Good thing Wikipedia is back in action! According to http://en.wikipedia.org/wiki/Light-year,
A light-year, also light year or lightyear (symbol: ly) is a unit of length, equal to just under 10 trillion kilometres (10×1015 metres, 10 petametres or about 6 trillion miles).
Well, fancy that! Something like 10,000,000,000,000 kilometers, then. That's good to know, if I can remember it.

Be careful, though, as you have to define "a year" properly in order to have a proper light-year. http://en.wikipedia.org/wiki/Light-year wrote:
As defined by the International Astronomical Union (IAU), a light-year is the distance that light travels in a vacuum in one Julian year.
According to http://en.wikipedia.org/wiki/Julian_year_(astronomy),
In astronomy, a Julian year (symbol: a) is a unit of measurement of time defined as exactly 365.25 days of 86 400 SI seconds each, totaling 31 557 600 seconds.
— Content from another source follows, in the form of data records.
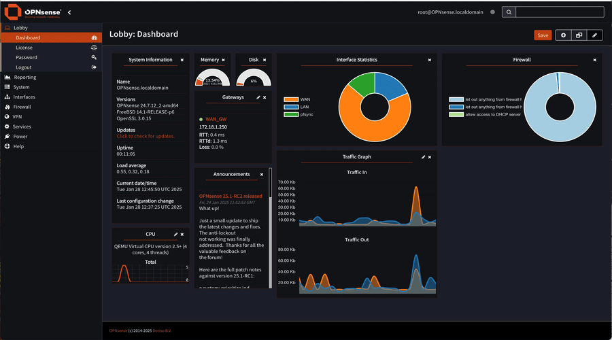
Task: Click the add widget plus icon
Action: (563, 35)
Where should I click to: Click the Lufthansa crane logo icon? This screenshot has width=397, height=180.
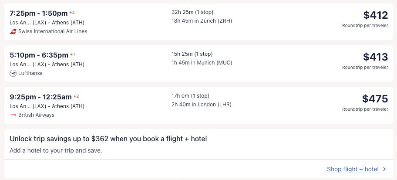13,73
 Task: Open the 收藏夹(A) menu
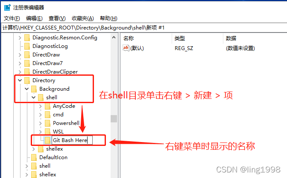83,18
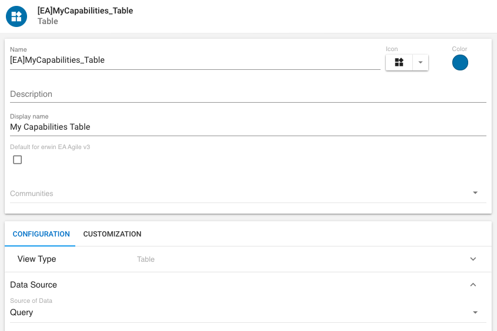Enable Default for erwin EA Agile v3 checkbox

pyautogui.click(x=18, y=160)
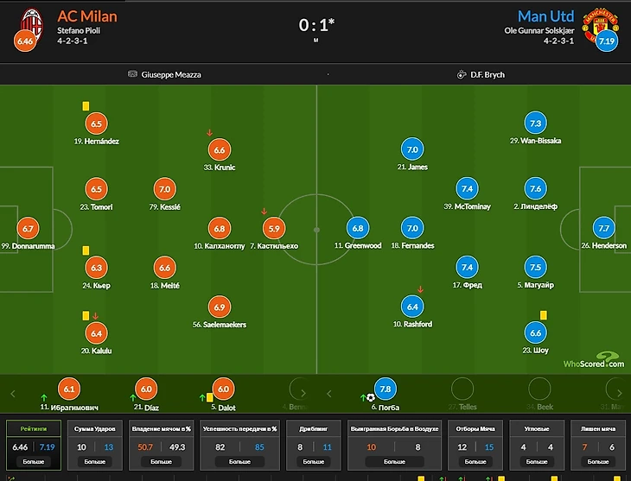Click the AC Milan club crest
631x481 pixels.
click(33, 21)
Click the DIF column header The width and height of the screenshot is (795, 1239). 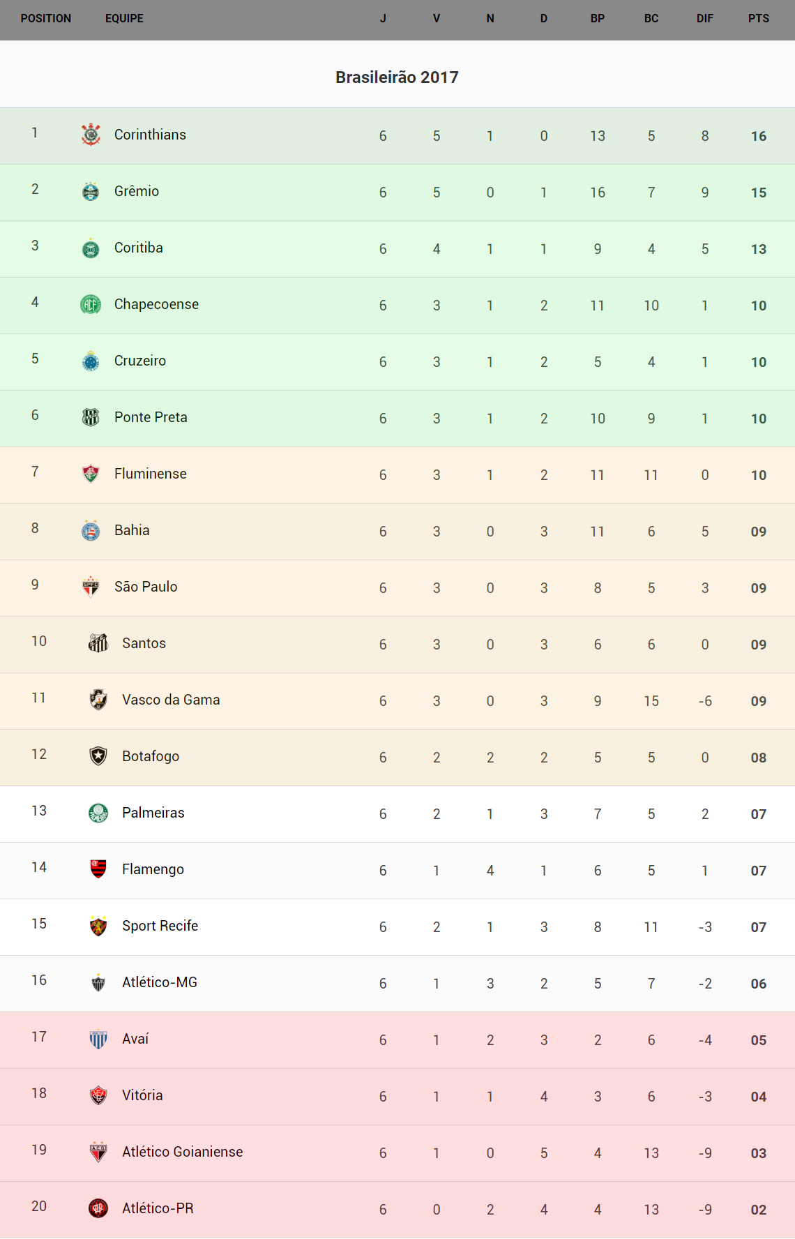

That's good to know, particularly if I can remember it! :D

And hey, the tally of seconds in a year that I ordered my old solar-power pocket calculator to calculate was too low! It misplaced 21,600 seconds, making my light-year 21,600 x 300,000 kilometers too short! Then again, light doesn't travel fully 300,000 kilometers in one second, so maybe I got my light-year more or less correct after all... or not... :?: :( :?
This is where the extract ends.